Keywords: Green economy, productivity, Porter hypothesis, environmental policy, industrial policy, Canada, green intensity index, firm performance.
1 Introduction
Canada stands at a pivotal crossroads in the global green transition. As a resource-rich nation with 14.6% of its 2021 gross domestic product (GDP) tied to natural resource extraction, energy production and related industries—the highest share in the G7 and more than double that of France, the United Kingdom and the United States (Organisation for Economic Co-operation and Development [OECD] 2025)—Canada faces unique challenges as it seeks to balance economic growth with ambitious climate and sustainability goals. The imperative to decarbonize to meet net zero targets, against the backdrop of accelerating climate change impacts (World Meteorological Organization 2021) and shifting international trade and investment patterns (Airaudo et al. 2025), has led to calls for a comprehensive measure of the performance of the industries most involved in Canada’s progress toward a more environmentally friendly economy.

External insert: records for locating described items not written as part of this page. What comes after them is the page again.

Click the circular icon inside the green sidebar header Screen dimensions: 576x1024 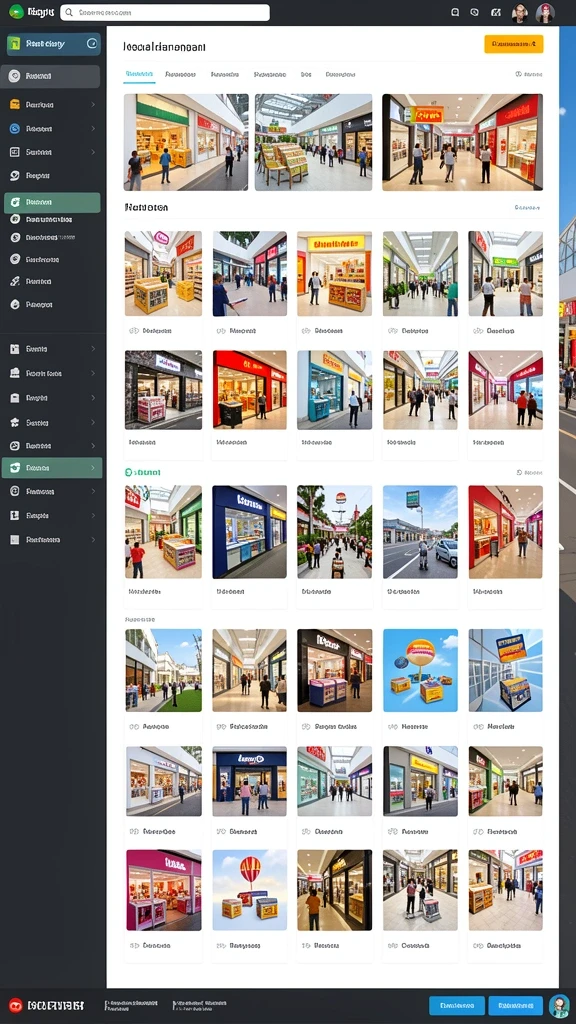92,44
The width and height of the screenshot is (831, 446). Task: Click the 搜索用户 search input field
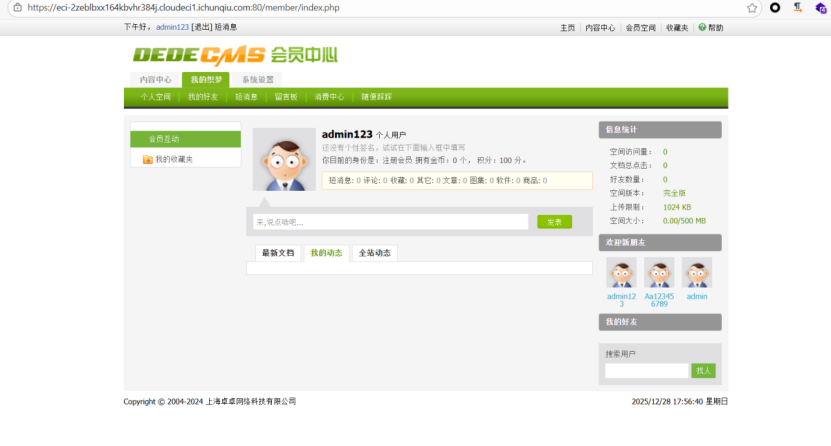click(646, 370)
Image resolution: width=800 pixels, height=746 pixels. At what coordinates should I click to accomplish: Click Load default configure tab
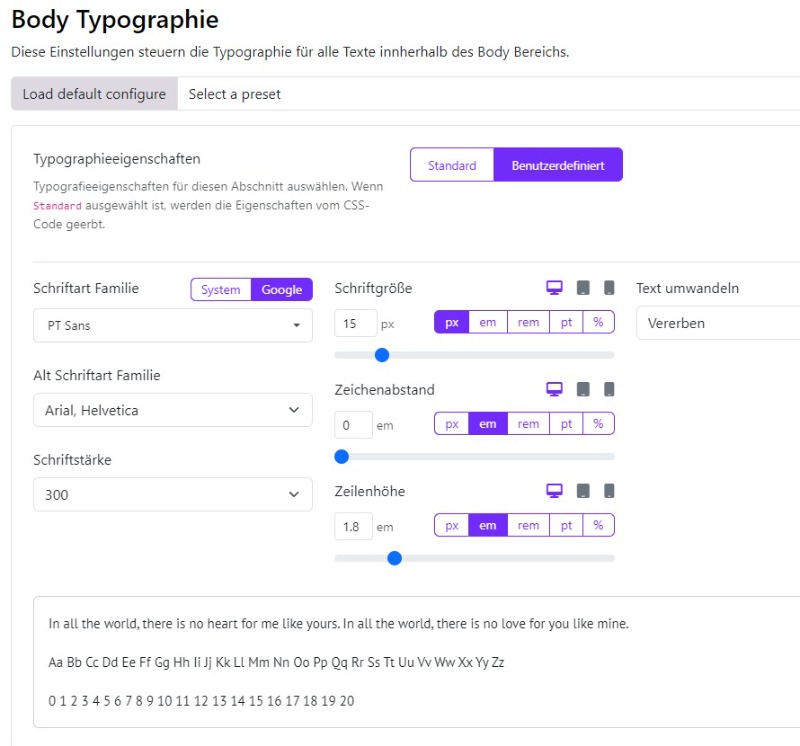click(x=94, y=94)
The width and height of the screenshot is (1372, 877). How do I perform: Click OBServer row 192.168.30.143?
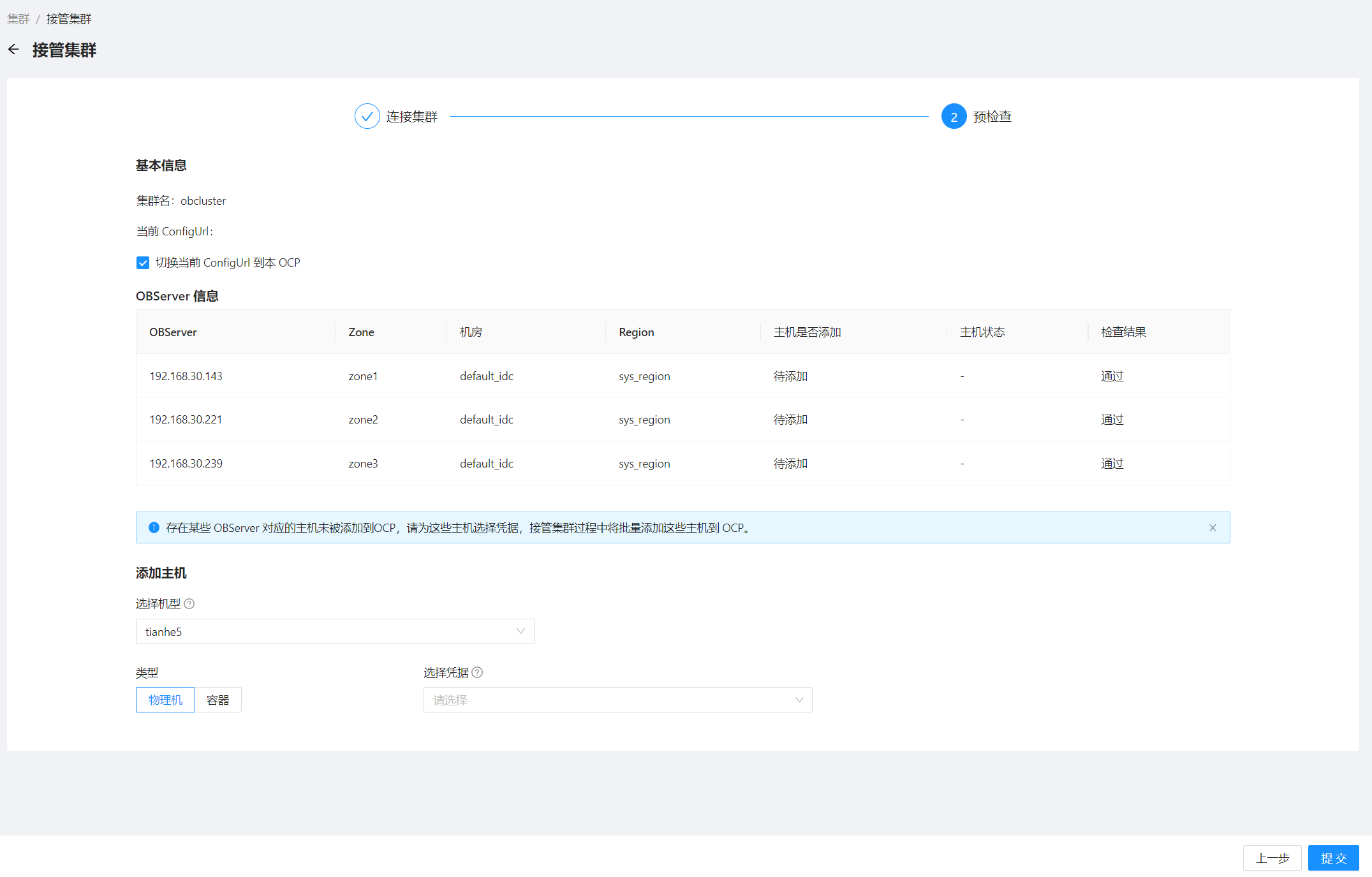tap(186, 376)
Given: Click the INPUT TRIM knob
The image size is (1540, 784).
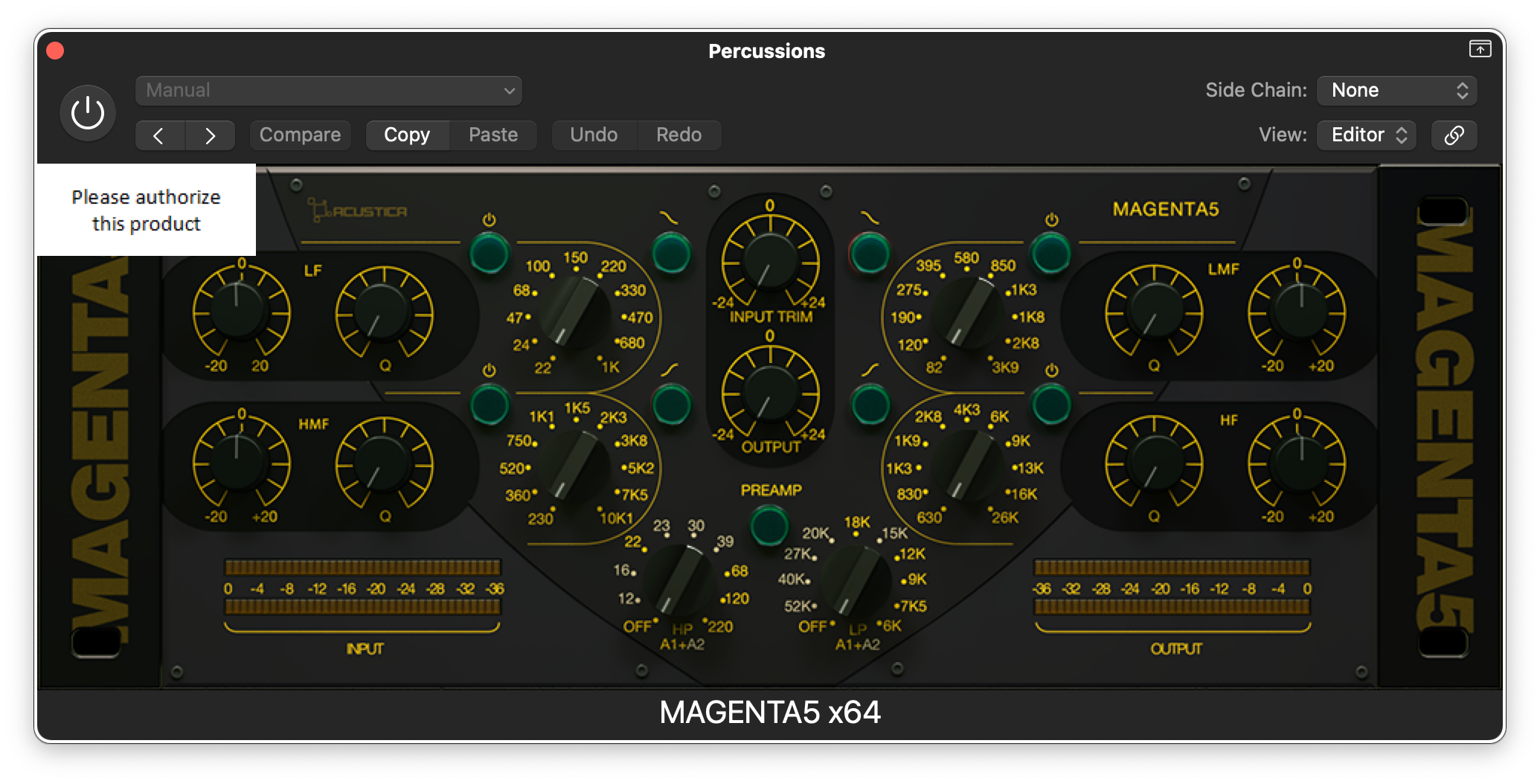Looking at the screenshot, I should pyautogui.click(x=770, y=262).
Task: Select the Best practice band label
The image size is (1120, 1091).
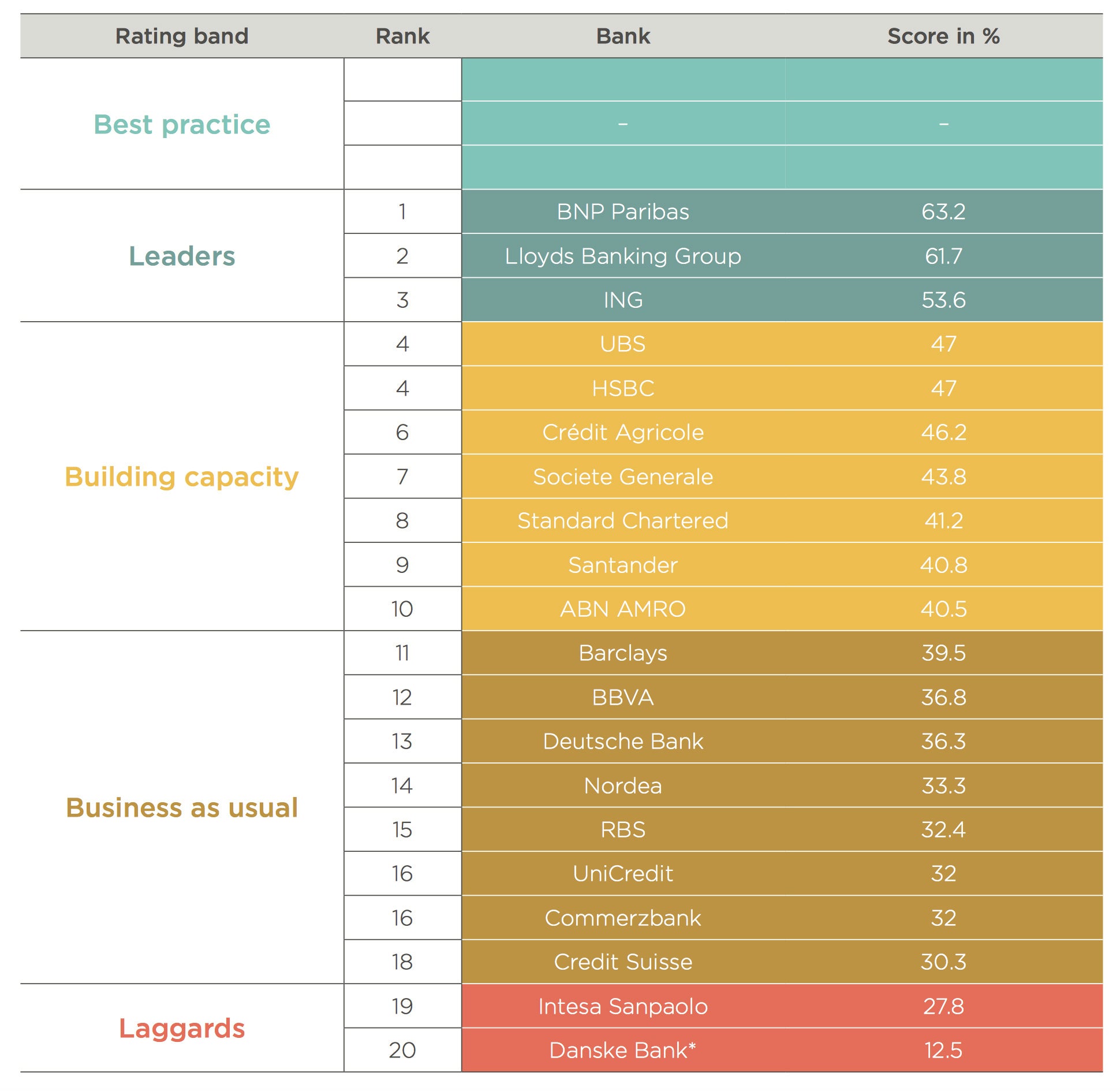Action: coord(182,124)
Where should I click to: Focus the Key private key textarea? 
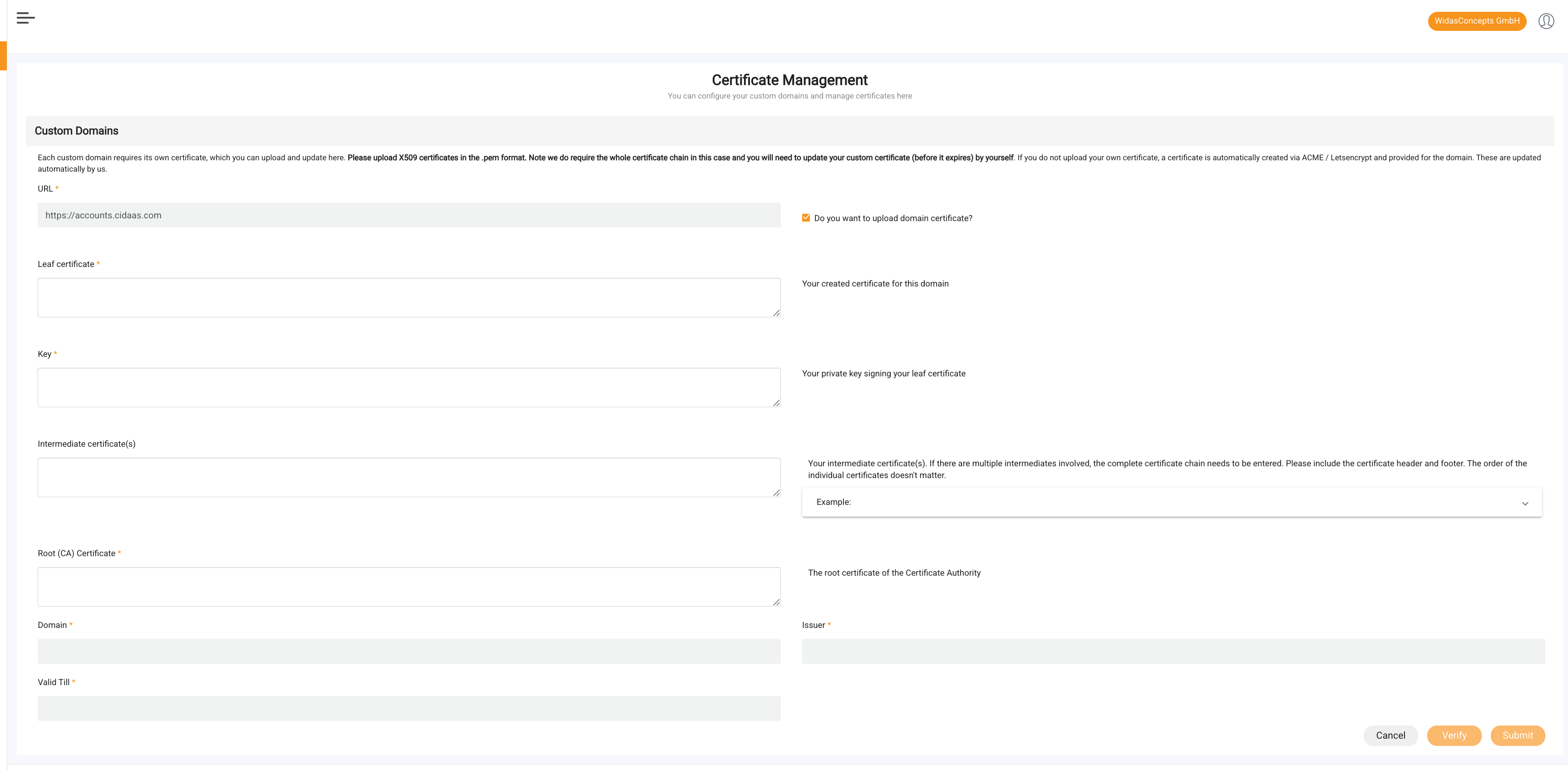click(409, 386)
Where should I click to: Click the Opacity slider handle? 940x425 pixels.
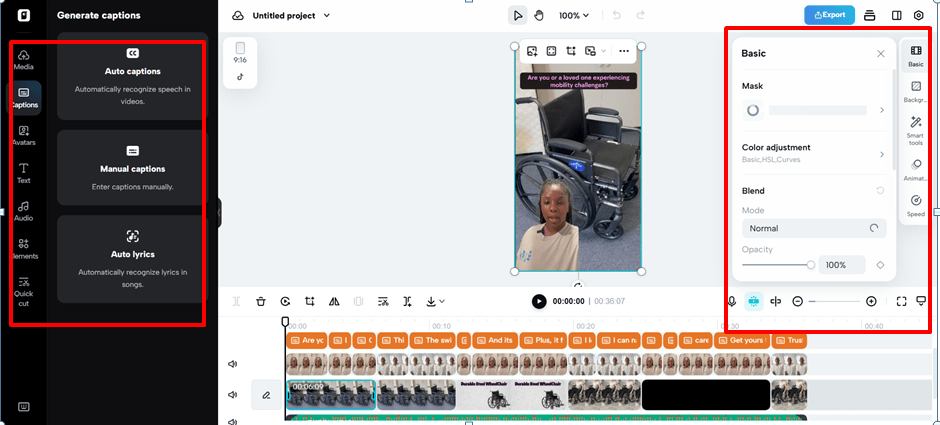[x=810, y=265]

Existing metrics have been typically developed around single dimensions, providing important but incomplete snapshots. For example, Statistics Canada’s Environmental and Clean Technology Products Economic Account (ECTPEA) measures the contribution of the production of environmental and clean technology (ECT) goods and servicesNote to the economy, providing information related to output, employment and other economic variables, but lacking productivity metrics. Occupation-based methods, as developed by Vona et al. (2019) and applied by organizations such as the OECD, ECO Canada, and Employment and Social Development Canada (OECD 2023; Laing et al. 2025), identify green jobs through task analysisNote and estimate that these jobs are equivalent to about 2% to 4% of Canadian employment. Meanwhile, business surveys, like the Survey of Innovation and Business Strategy, reveal significant sectoral variations in clean technology adoption, ranging from 3.6% in the finance and insurance sector to 33.5% in the utilities sector, with traditionally polluting industries showing strong adoption rates. A holistic framework that integrates granular data on output, employment and technology adoption would better enable policy makers and stakeholders to assess progress, identify gaps and design targeted interventions that support sustainable economic transformation.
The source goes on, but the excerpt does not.